*TASK GOAL*:
Give again only what runs from the line with "Task: Open the Settings menu" to the final line of the entries below, exactly as written and without pictures.

----

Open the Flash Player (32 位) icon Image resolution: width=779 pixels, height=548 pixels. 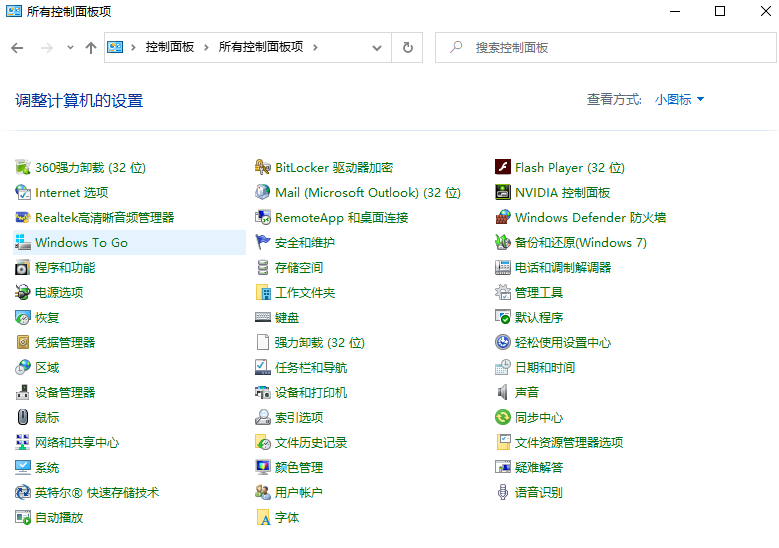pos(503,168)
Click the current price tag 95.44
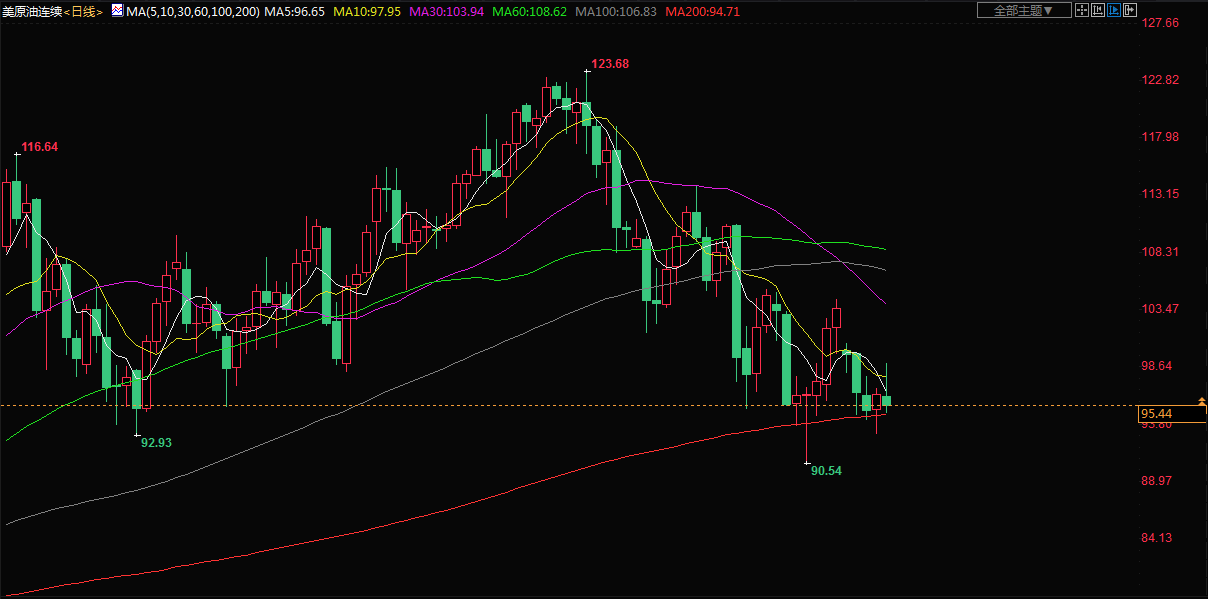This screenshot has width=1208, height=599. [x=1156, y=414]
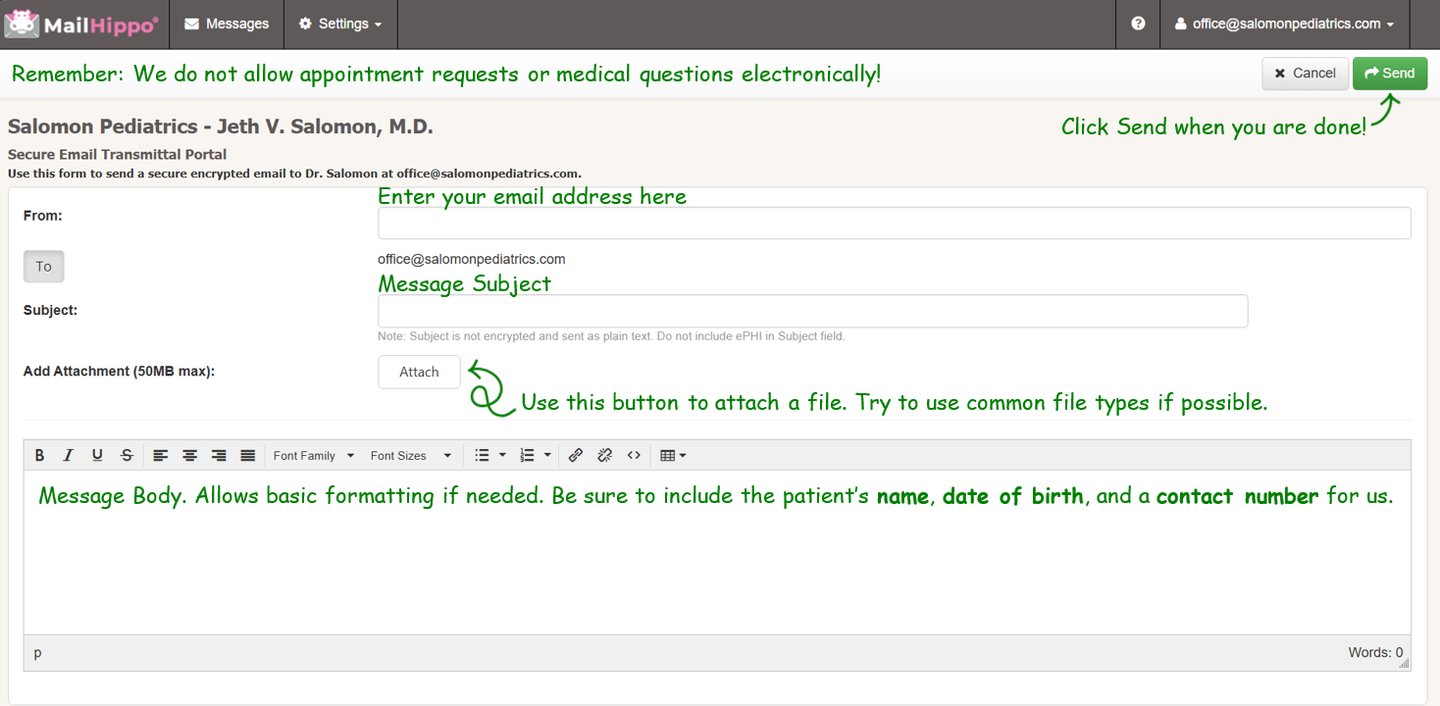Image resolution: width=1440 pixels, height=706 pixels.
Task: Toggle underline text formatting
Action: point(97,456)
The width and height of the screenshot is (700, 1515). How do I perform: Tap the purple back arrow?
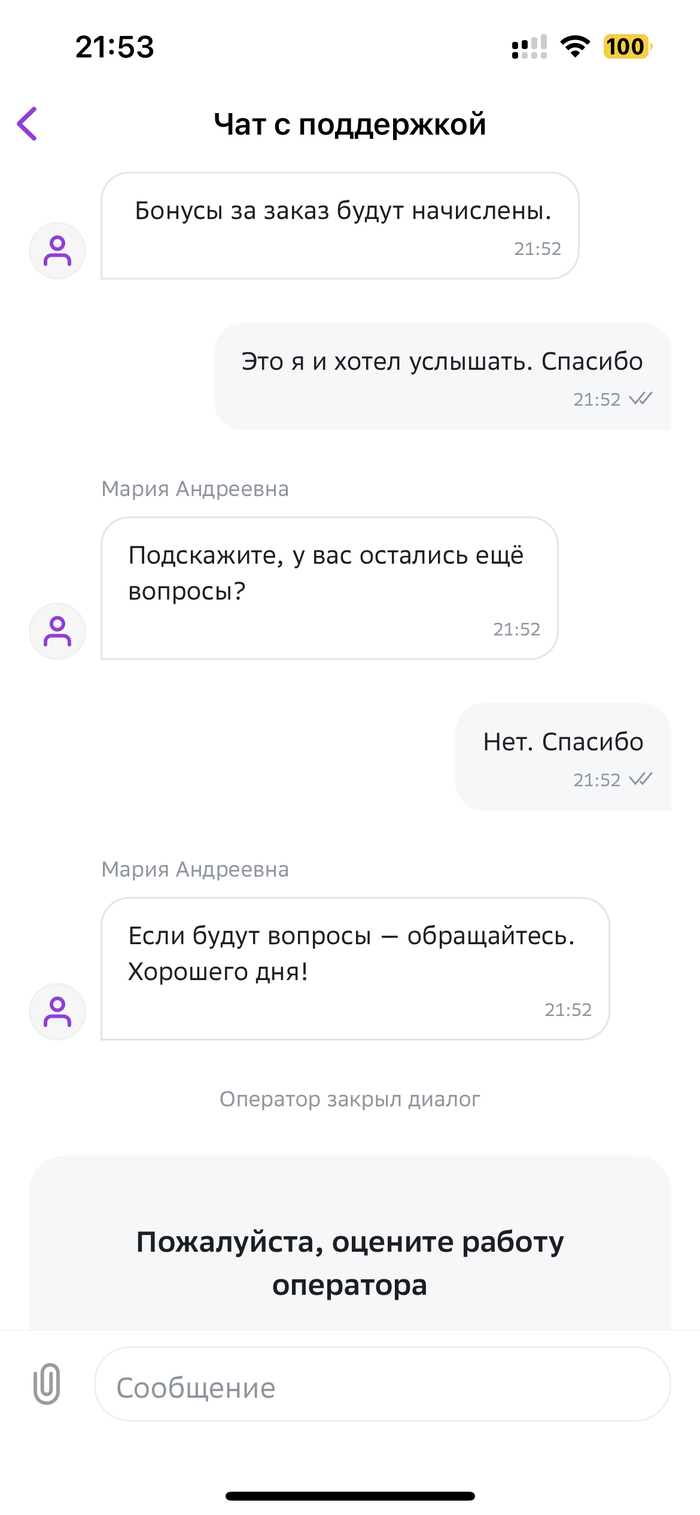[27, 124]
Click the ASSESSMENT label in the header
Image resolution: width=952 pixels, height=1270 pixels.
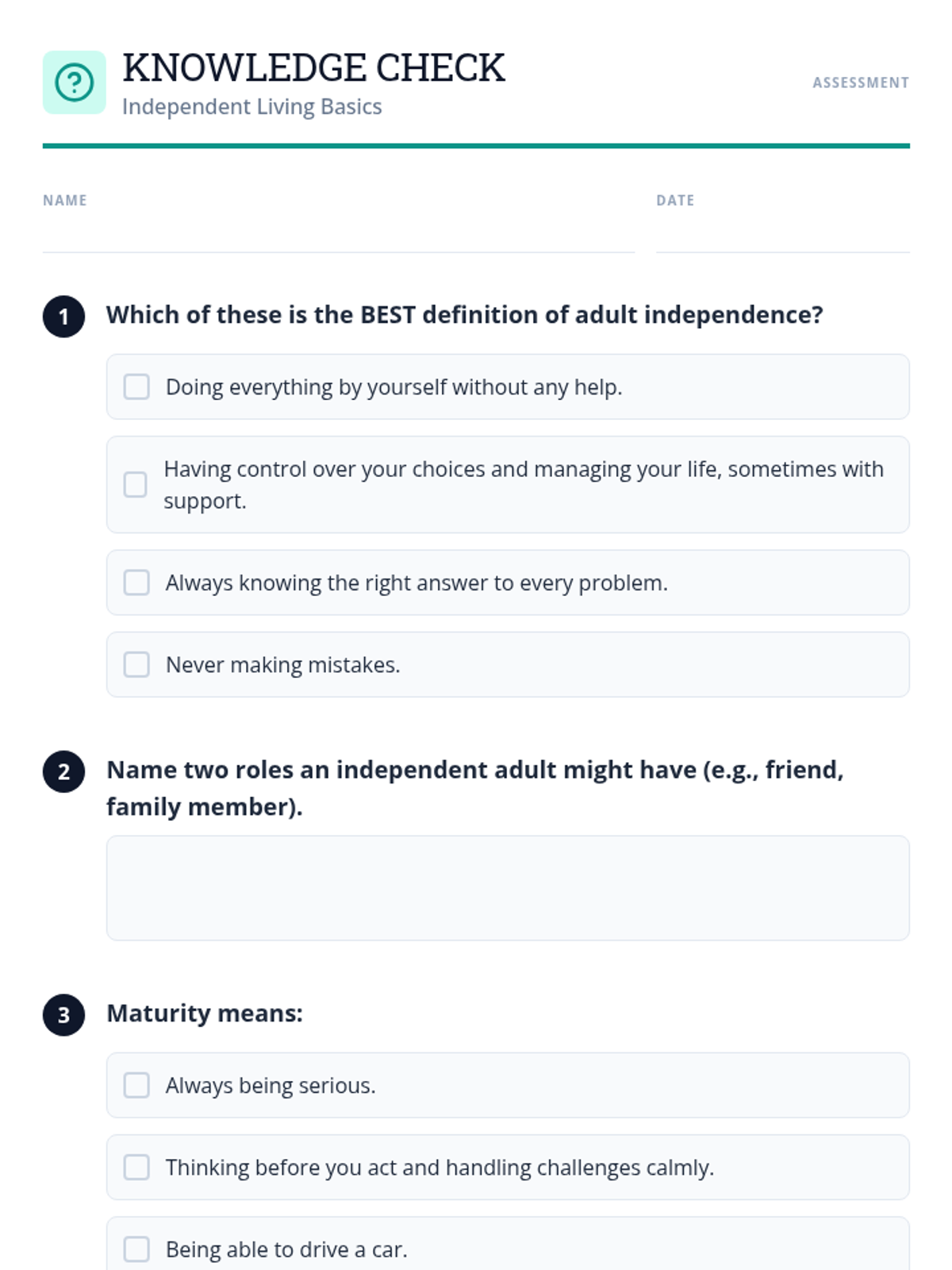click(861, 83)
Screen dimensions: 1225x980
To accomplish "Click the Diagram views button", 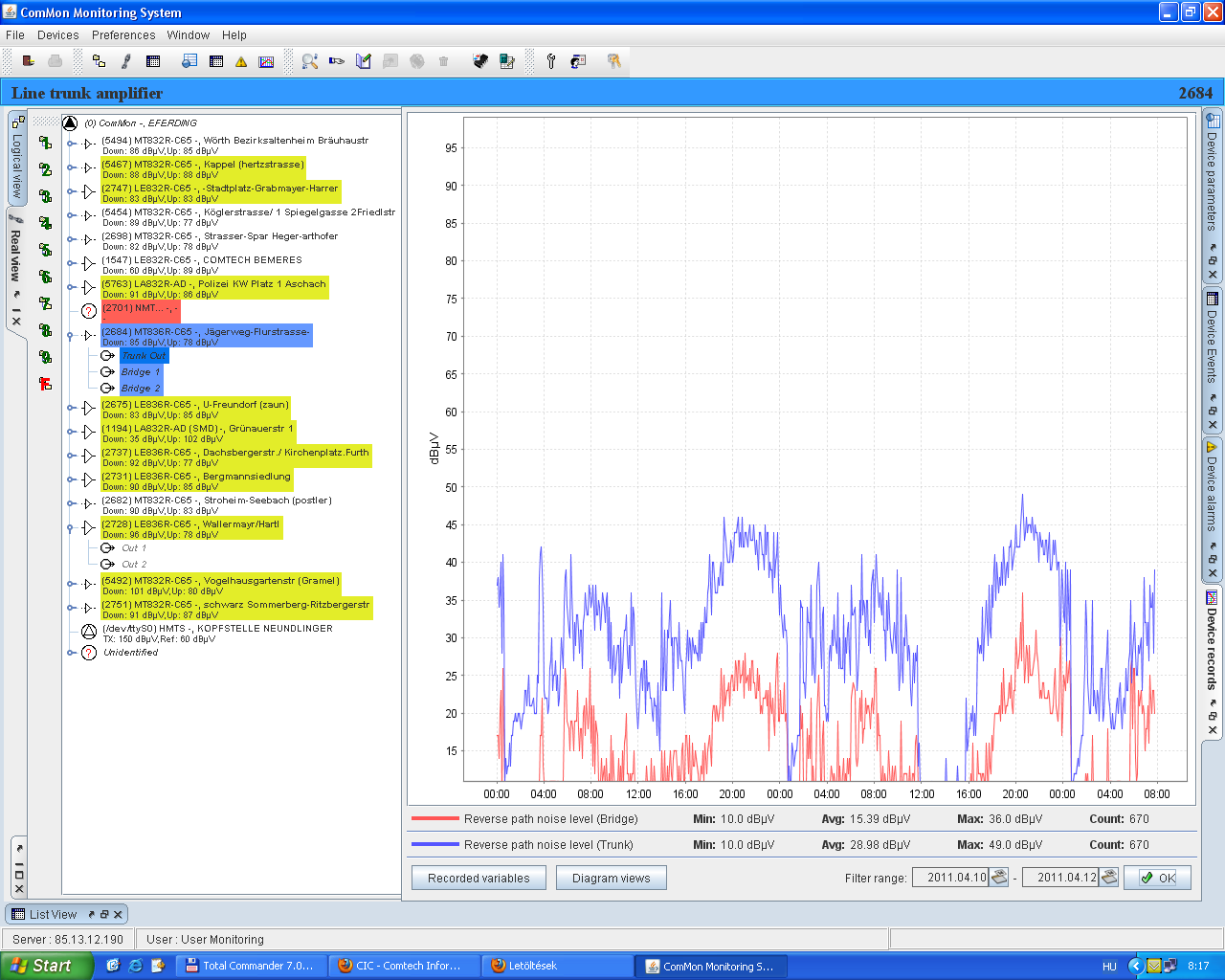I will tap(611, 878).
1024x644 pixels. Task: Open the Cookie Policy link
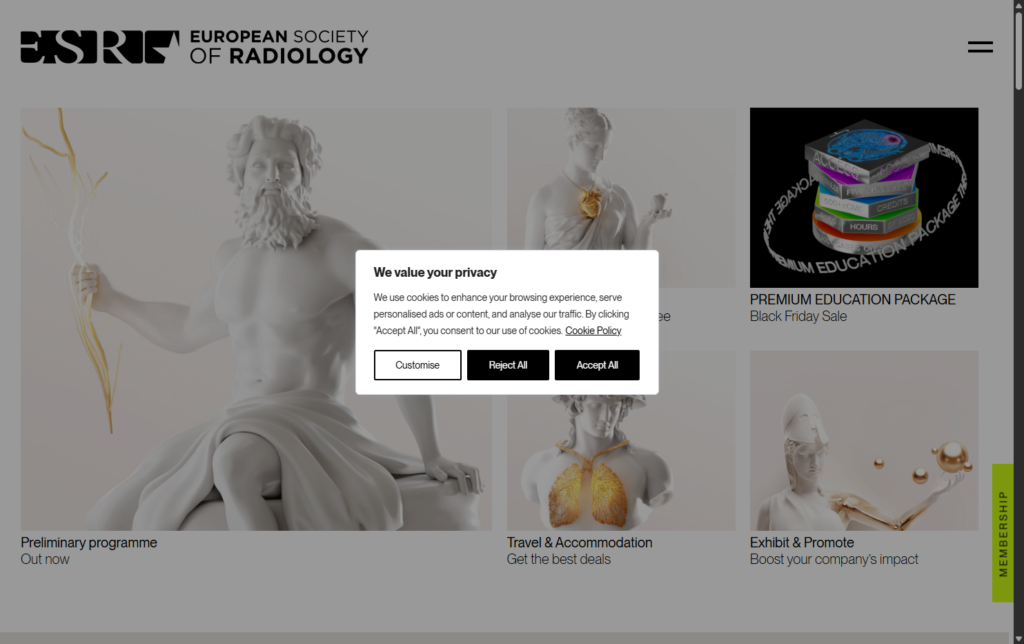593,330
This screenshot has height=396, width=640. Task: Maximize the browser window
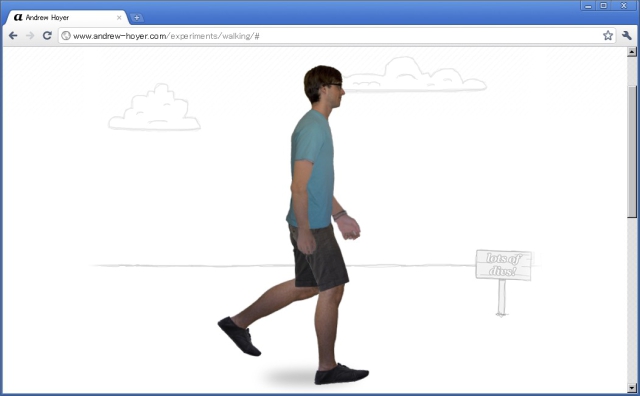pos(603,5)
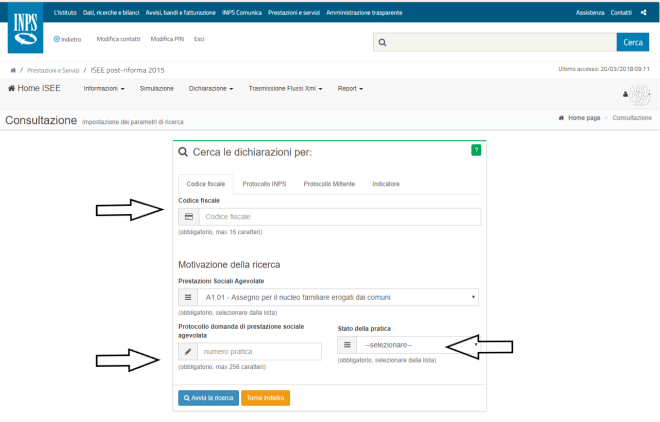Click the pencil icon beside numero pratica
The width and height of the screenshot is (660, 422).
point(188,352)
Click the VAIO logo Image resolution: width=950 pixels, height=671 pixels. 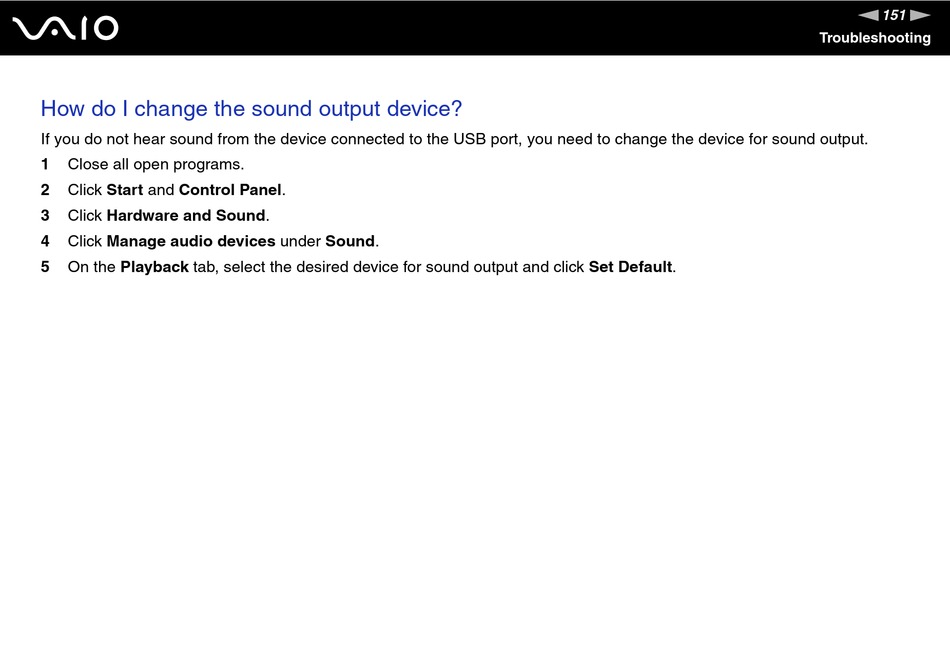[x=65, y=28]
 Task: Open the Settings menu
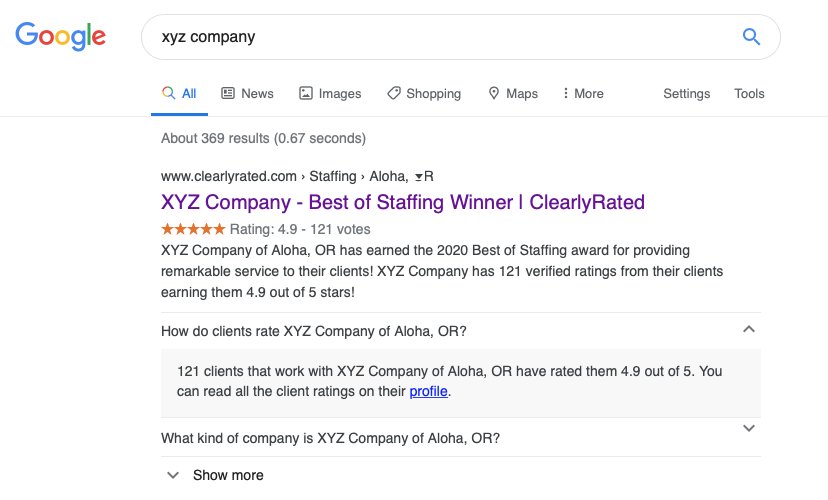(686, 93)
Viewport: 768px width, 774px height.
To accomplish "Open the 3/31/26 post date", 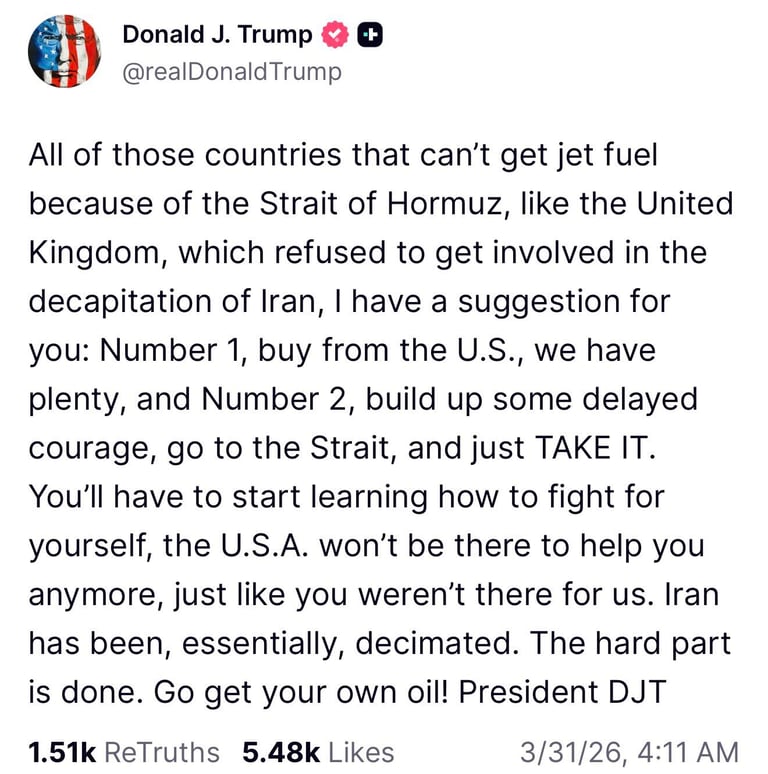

----

*PROBLEM SOLUTION*:
 Task: Open the Settings menu
(686, 93)
Viewport: 768px width, 774px height.
To accomplish "Open the 3/31/26 post date", 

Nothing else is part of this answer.